The American owner of Boots has parked plans to list the high street chemist on the London Stock Exchange, in another blow for the market.
According to a Bloomberg report, Walgreen Boots Alliance is no longer exploring a public offering for the retailer and will instead seek to sell the chain.
New York-listed Walgreens has struggled in the past year due to high debt following an acquisition spree. It reported operating losses of £13.2bn in the last year.
Two years ago, the firm tried to sell Boots but later pulled out, citing an “unexpected” change. At the time, the historic retailer had a slew of suitors, including the billionaire Issa Brothers.
The Nottingham-headquartered business is the UK’s biggest pharmacy chain with over 2,000 stores.
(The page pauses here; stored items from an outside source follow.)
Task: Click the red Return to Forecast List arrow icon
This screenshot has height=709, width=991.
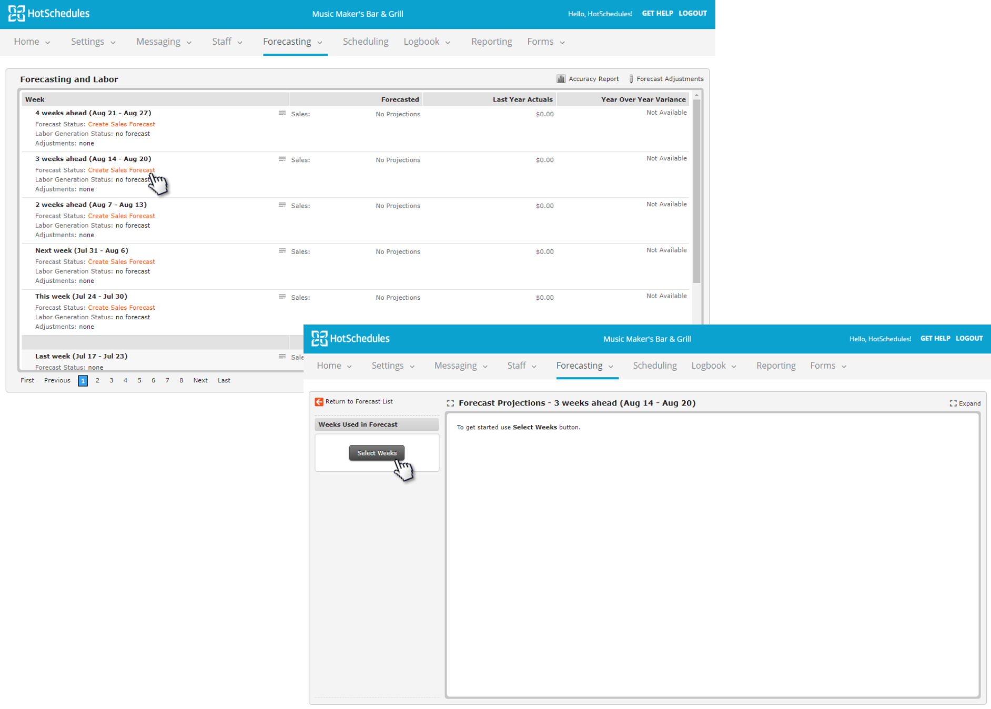Action: coord(319,402)
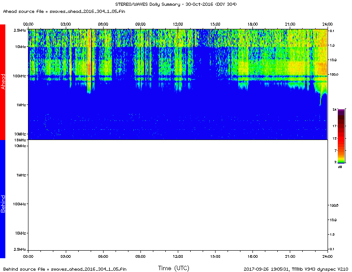Viewport: 352px width, 272px height.
Task: Click the 2.5kHz label at top left
Action: point(20,30)
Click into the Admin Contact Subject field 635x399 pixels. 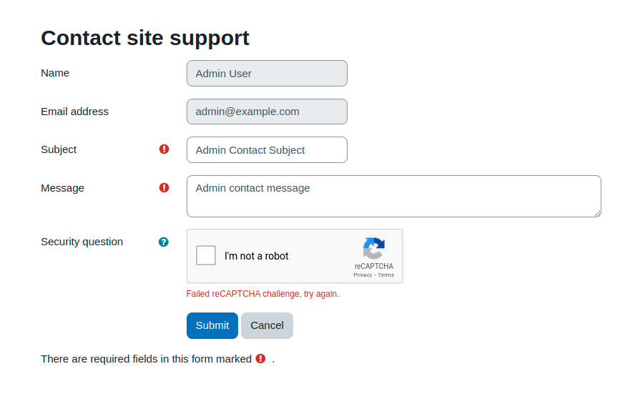267,150
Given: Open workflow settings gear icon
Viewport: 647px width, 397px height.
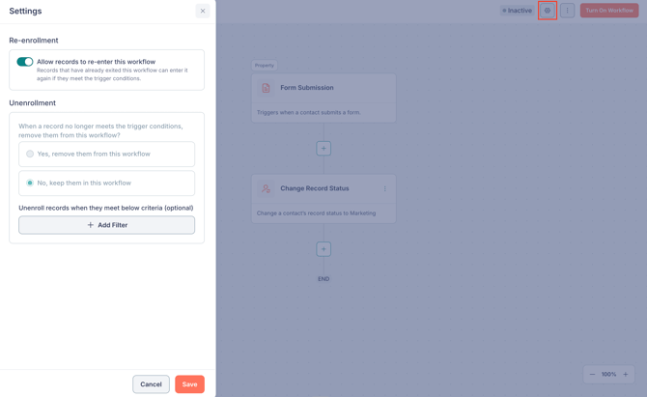Looking at the screenshot, I should (548, 11).
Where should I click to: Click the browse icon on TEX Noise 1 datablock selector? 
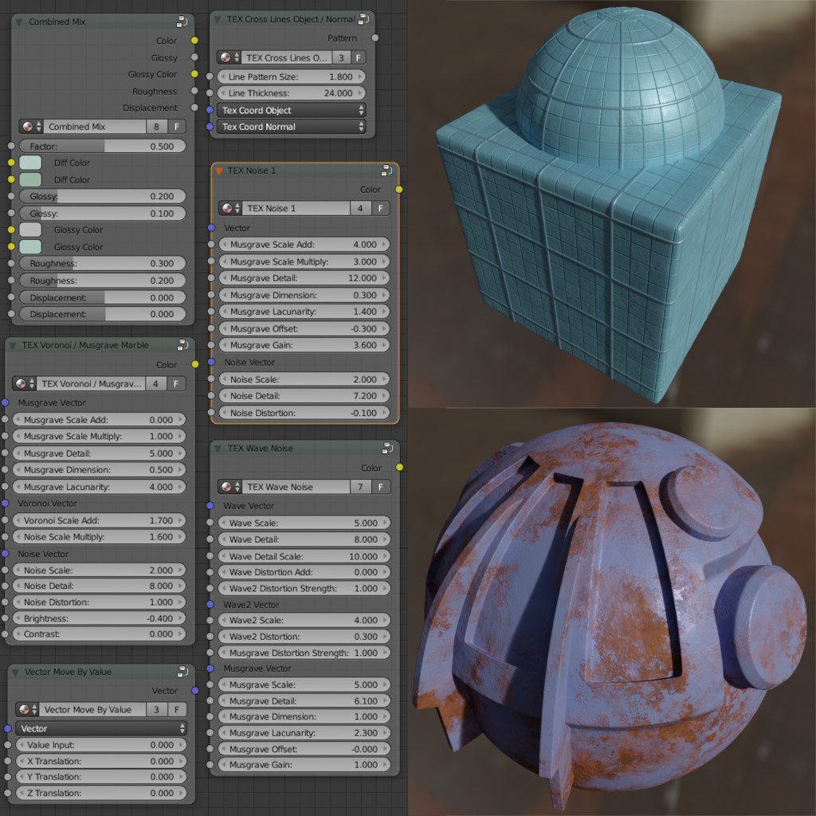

Accounts filed on Companies House showed Boots reported revenue of £7bn in the latest financial year, up from £6.5bn, while its pre-tax profit jumped from £4m to £60m.
The firm has been helped by shoppers continuing to spend on beauty amid the cost of living crisis.
Reports of the abandoned IPO plans come amid a challenging time for London’s public market, with a number of high profile firms leaving such as TUI.
Investors are still keeping a close eye on fast fashion giant Shein, who is rumoured to make its first public listing on the London market later this year.
City A.M. has contacted Walgreens for comment.